The customers who are a good fit for your business already have questions. The job of each page on your website is to answer one of those questions well enough that the visitor becomes confident enough to reach out. That is the whole scope of what a service business website needs to do.
Common questions
- What pages does a service business website need?
- A service business website needs four core pages: a homepage that answers what you do and where you do it, a services page that lists your offerings in plain terms, a contact page with a working form and your phone number, and an about page that tells visitors who they are hiring. Everything else — case studies, blog, FAQ, location pages — is worth adding after those four are working and generating inquiries.

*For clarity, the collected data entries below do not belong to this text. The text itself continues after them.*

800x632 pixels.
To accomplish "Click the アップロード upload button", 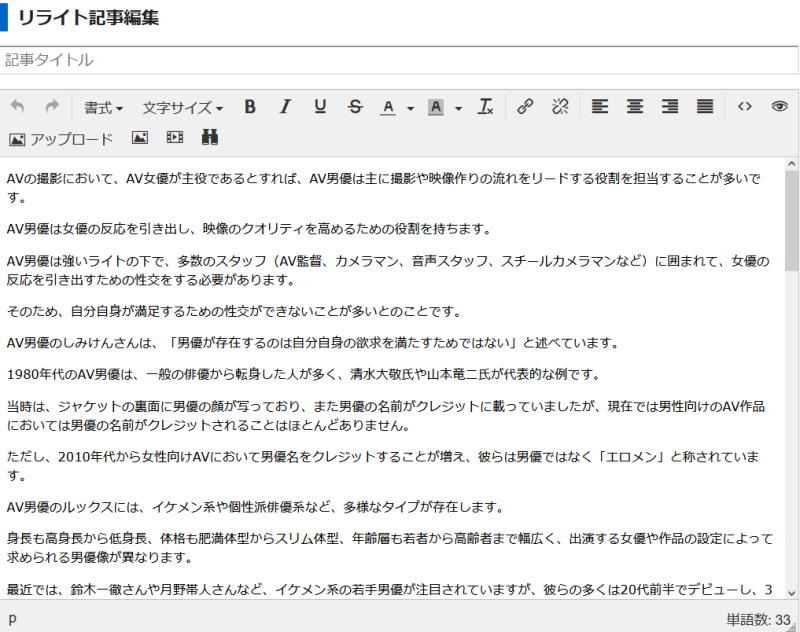I will click(x=61, y=138).
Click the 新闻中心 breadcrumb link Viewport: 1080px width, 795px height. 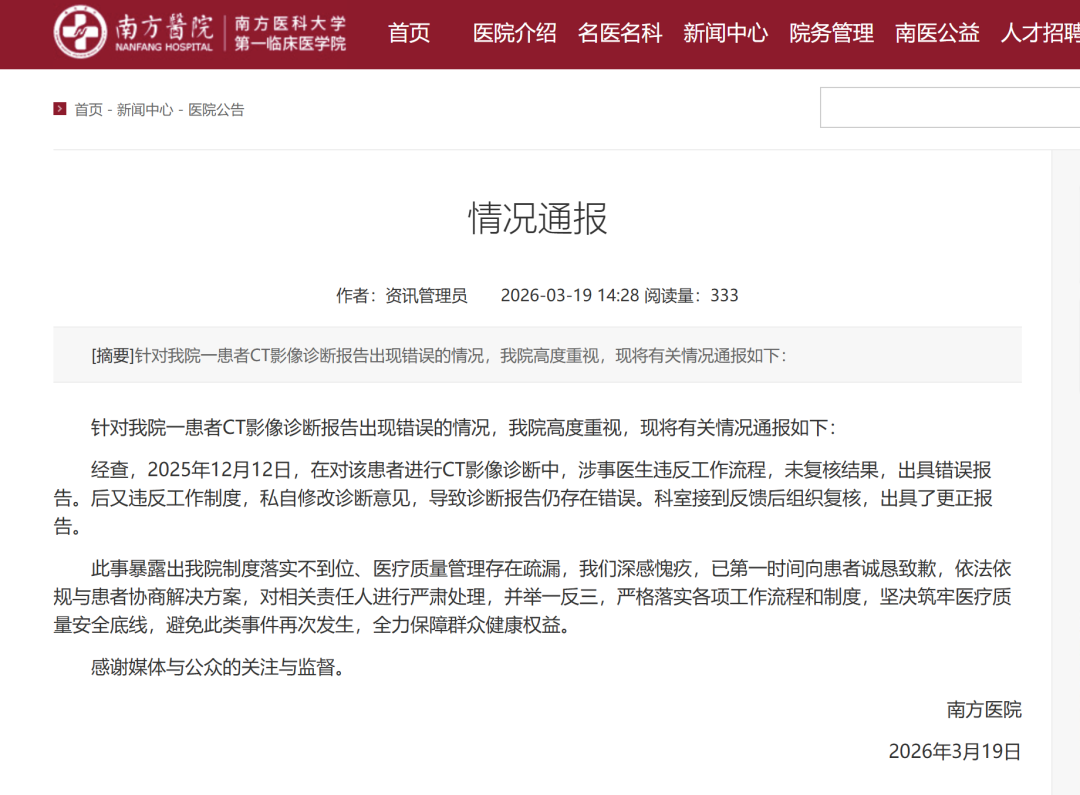point(145,110)
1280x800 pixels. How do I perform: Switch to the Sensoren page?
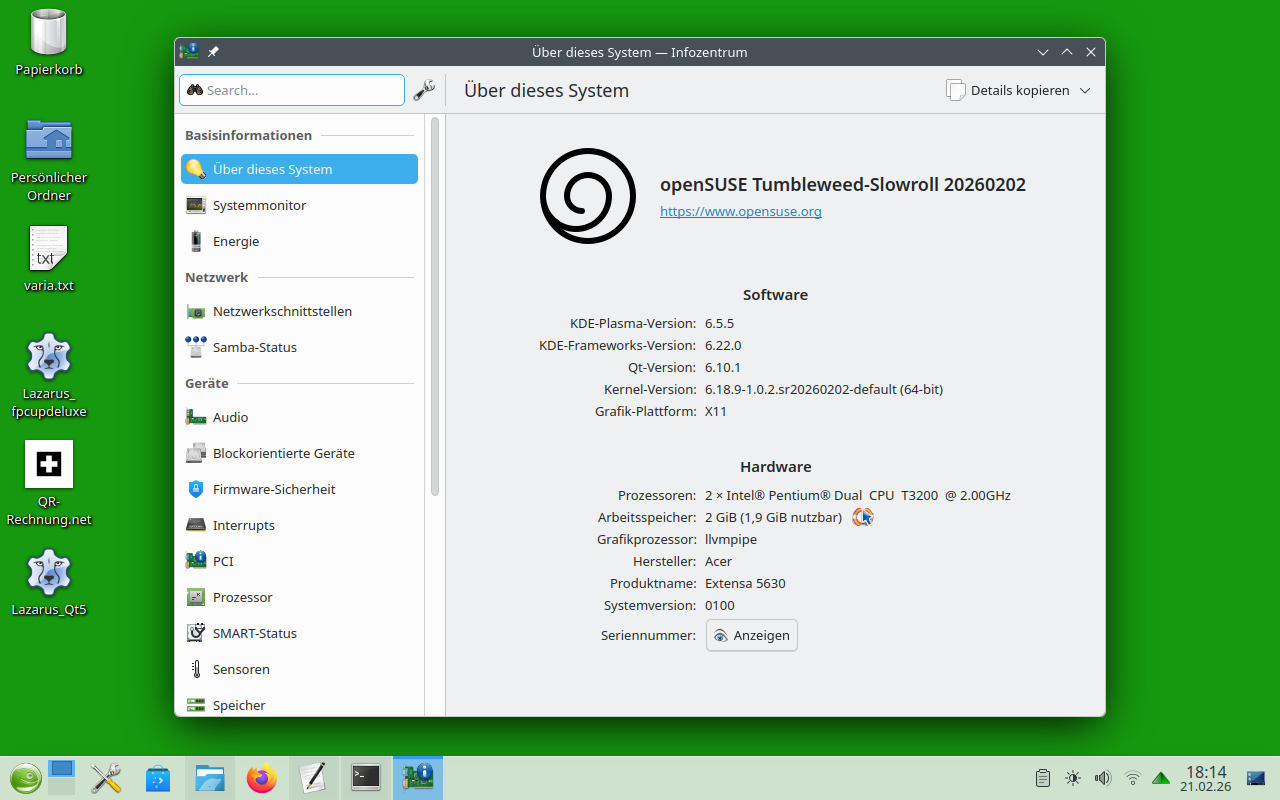click(x=241, y=669)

- Do I need a separate page for each service I offer?
- It depends on how different your services are and whether customers search for them separately. A plumber who does emergency calls and water heater installation can put both on one services page. A general contractor who does roofing, siding, windows, and decks often benefits from separate pages — not for appearances, but because each service has different buyers searching different terms, and a separate page gives Google something specific to match to each search.
- How many pages should a small service business website have?
- Four pages is enough to start generating inquiries if the pages answer the right questions. Many service businesses with 10 or 20 pages get fewer leads than competitors with 4 or 5 because the extra pages dilute the core message. Add pages when you have a specific reason: a new service that deserves its own search presence, a portfolio of past work worth showing, or questions customers keep asking before they call.
- What is the most important page on a service business website?
- The contact page is the most important page because it is where visitors decide whether to reach out. A homepage that convinces someone you are the right choice means nothing if they cannot find a working phone number or form. The contact page should include your phone number, a working contact form, a response time expectation, and your service area. A contact page with only a form — no phone number, no alternative — costs you leads from buyers who want to call before they fill anything out.
- Do I need an about page on my service business website?
- Yes, but most about pages do not do what buyers need them to. Buyers want to know: Is this a real person or a faceless company? Have they done this kind of work before? Do they understand my situation? A useful about page answers those questions in plain terms — the founder's background, the type of work they specialize in, and a brief description of a past project that matches what the visitor is considering. "Established in 2018, committed to quality service" answers none of those questions.